What’s Cooking in Kitchenware
On a charming street in Beacon, New York, overlooking a picturesque mountain scene is specialty shop, Utensil Kitchenware. The 1,000 square-foot space, which opened in 2012, caters to cooking enthusiasts. Whether they’re whipping up delicacies for fun or out of necessity, they’re sure to find an array of items to assist in the creation. The inviting shop also lures chefs and bakers, both professional and amateur.
Prior to opening Utensil Kitchenware, the shop’s owner, Emily Burke worked in various aspects of retail and wholesale sales within the home goods sector. “I’ve always had a love of cooking and kitchenware,” Burke said.
The shop offers an extensive collection of cookware, kitchen gadgets, bakeware, barware, and coffee and tea products along with lots of enticing gifts. Retail prices range from $5 to $300. Burke is happy to offer professional advice about the shop’s products and how best to use them, and is eager to share recipes and cooking knowledge.
As for the retail mix, Burke tries to stock as many “Made in the USA” and European collections as possible. Supporting local is also a top priority, so a host of items hail from the Hudson Valley area, including cutting boards and foods.
What’s cooking at the shop? As autumn blew in, Burke began selling lots of Lodge Cast Iron cookware. With the holidays approaching, gift items such as festive cocktail sets from W & P Design, bottles by S’well and jugs by Gluggle Jugs also performed well. Stocking stuffers such as Chef’n ZipStrip Herb Stripper and Bee’s Wrap food storage were also in demand.
Customers are also gravitating toward wood products such as salad bowls and cheese boards, which are crafted from olive wood, acacia wood and black walnut. Cast iron is also popular.
Similar to the way a chef knows which ingredients will work in a specific dish, selecting merchandise is also a valuable skill. When it comes to curating, Burke brings in smart, interesting products such as Kuhn Rikon Peeler or the L. Tremain butter bell, which she uses at home.
“I like tools that do the job. If there are too many parts or too many directions, I generally skip it. I make it my job to have used or tried every product, so I can pass on my knowledge,” says Burke.
Display is also very important. To entice shoppers to explore and interact, Burke keeps one item on display (outside of its packaging) and places the rest of the inventory behind it. She wants customers to experience what they’re purchasing and to feel at ease with interacting with products.
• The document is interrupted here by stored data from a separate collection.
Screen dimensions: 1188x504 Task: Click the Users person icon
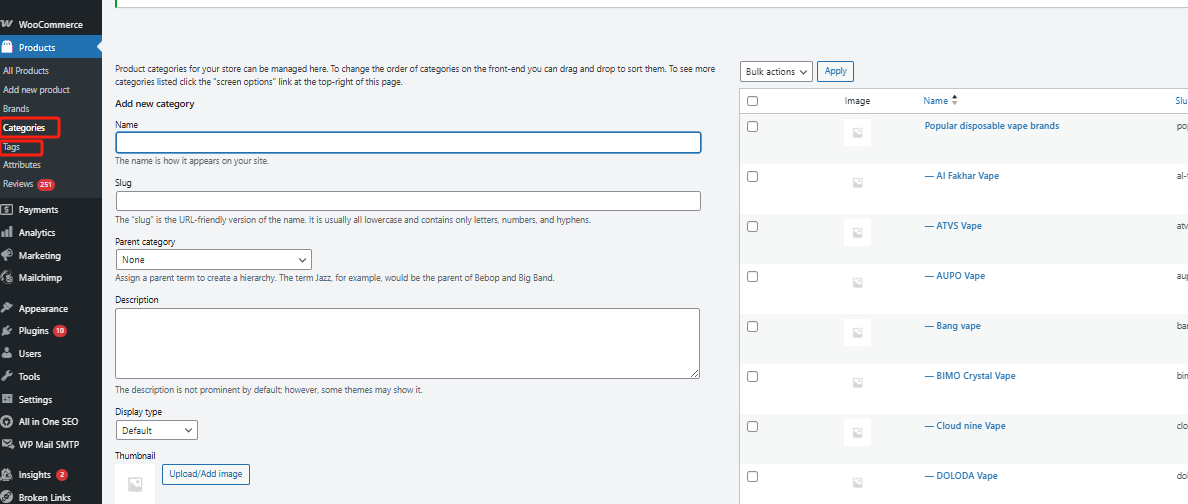pyautogui.click(x=7, y=353)
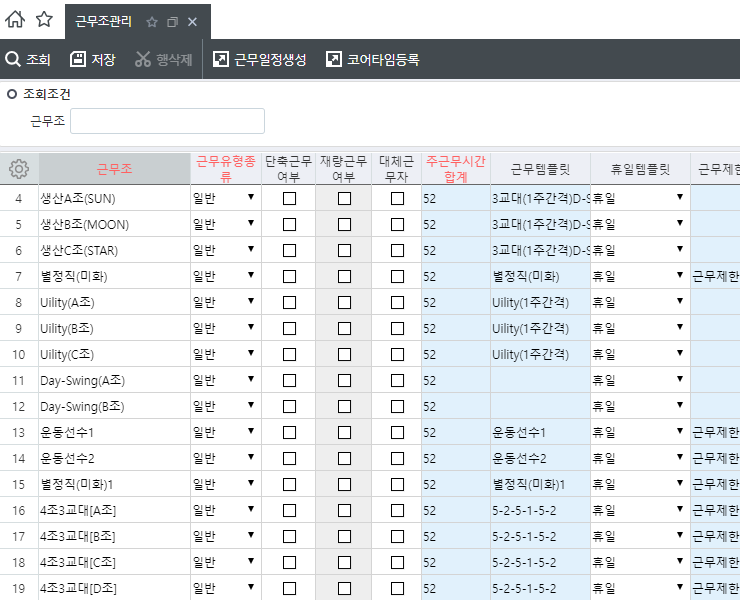
Task: Close the 근무조관리 tab
Action: coord(193,21)
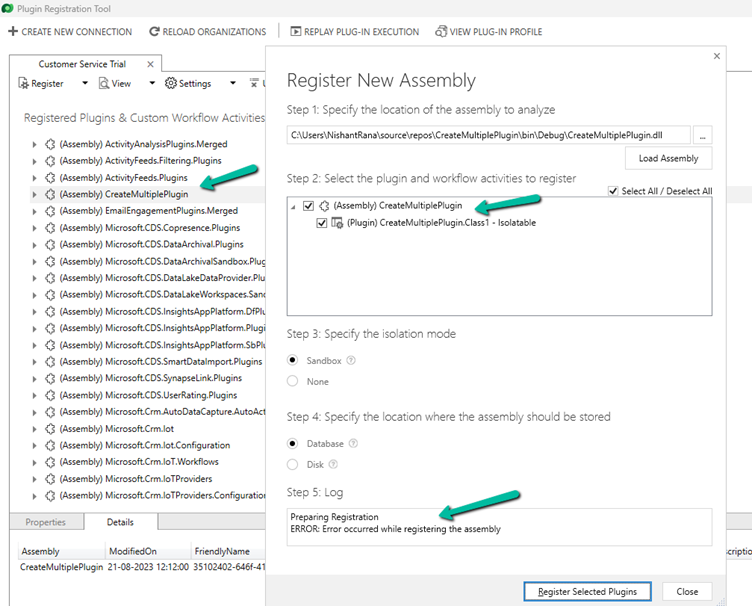Select the None isolation mode radio button
The height and width of the screenshot is (606, 752).
293,381
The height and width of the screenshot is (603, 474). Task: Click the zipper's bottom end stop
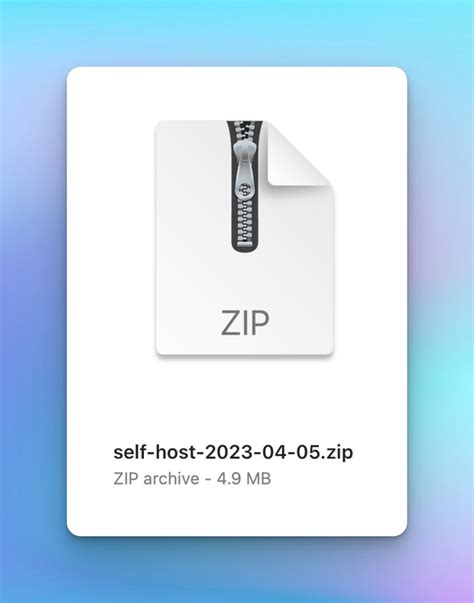pos(244,244)

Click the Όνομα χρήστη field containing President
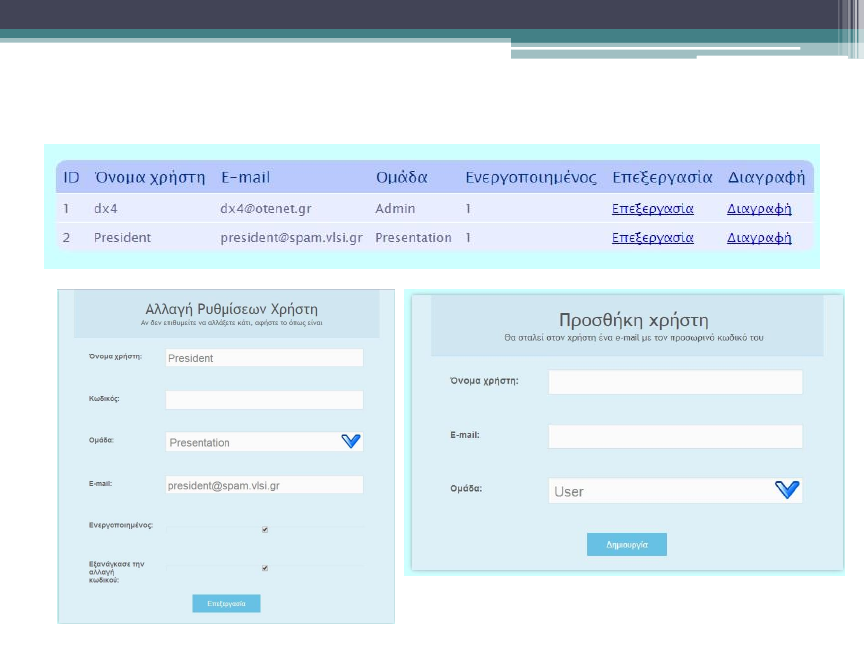264,358
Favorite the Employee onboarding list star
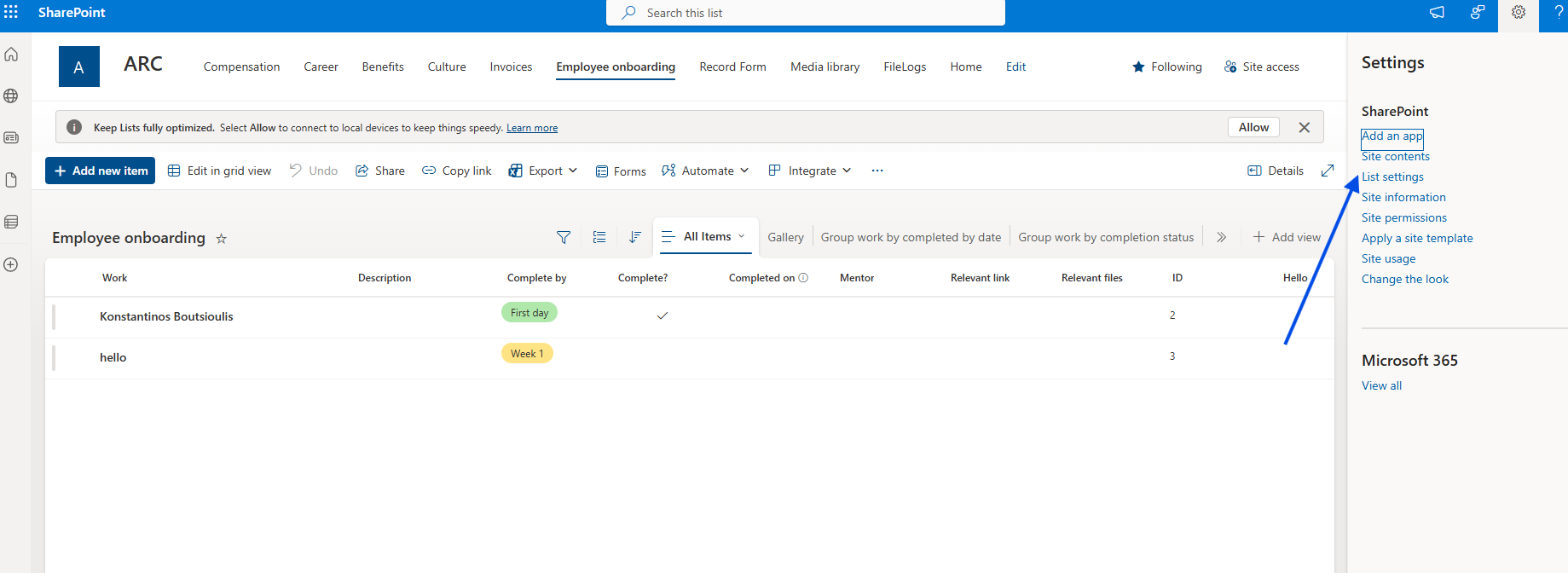1568x573 pixels. [222, 239]
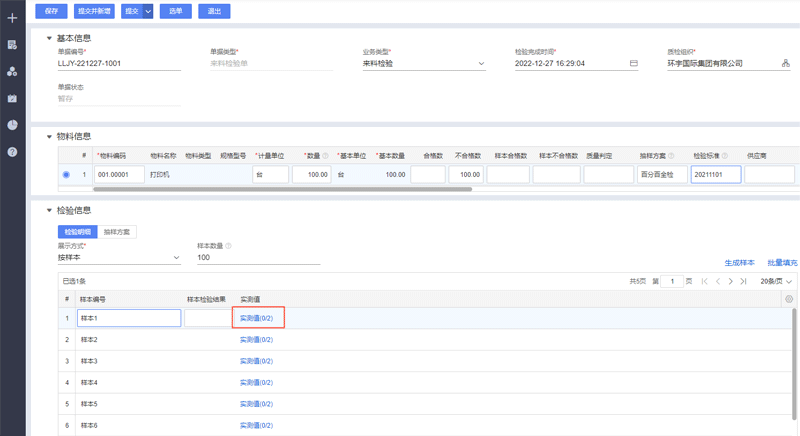Viewport: 800px width, 436px height.
Task: Select the radio button for material row 1
Action: [67, 175]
When it comes to scouting out new wares, Burke heads to the International Home + Housewares Show and NY NOW. To stay abreast of trends, this kitchenware queen follows lots of cooking/food/entertaining feeds on Instagram and Twitter. She credits both for being an endless source of inspiration and product information. She also tunes into cooking shows such as The Great British Baking Show, Lidia’s Italy and America’s Test Kitchen.
Once monthly, the chic country town of Beacon hosts a Second Saturday event, so shops and galleries remain open until 9 p.m. On occasion, Utensil Kitchenware will offer guests a specialty cocktail that boasts a drink ingredient sold in store such as Mike’s Hot Honey or Wood’s Cider Mill’s Boiled Cider.
Burke credits social media, specifically Instagram and Facebook for their tremendous outreach and ability to generate sales. With retail expertise and a talent for selecting specialty items, sales are up. “I am currently on target to have a 10 percent increase over last year,” concludes Burke.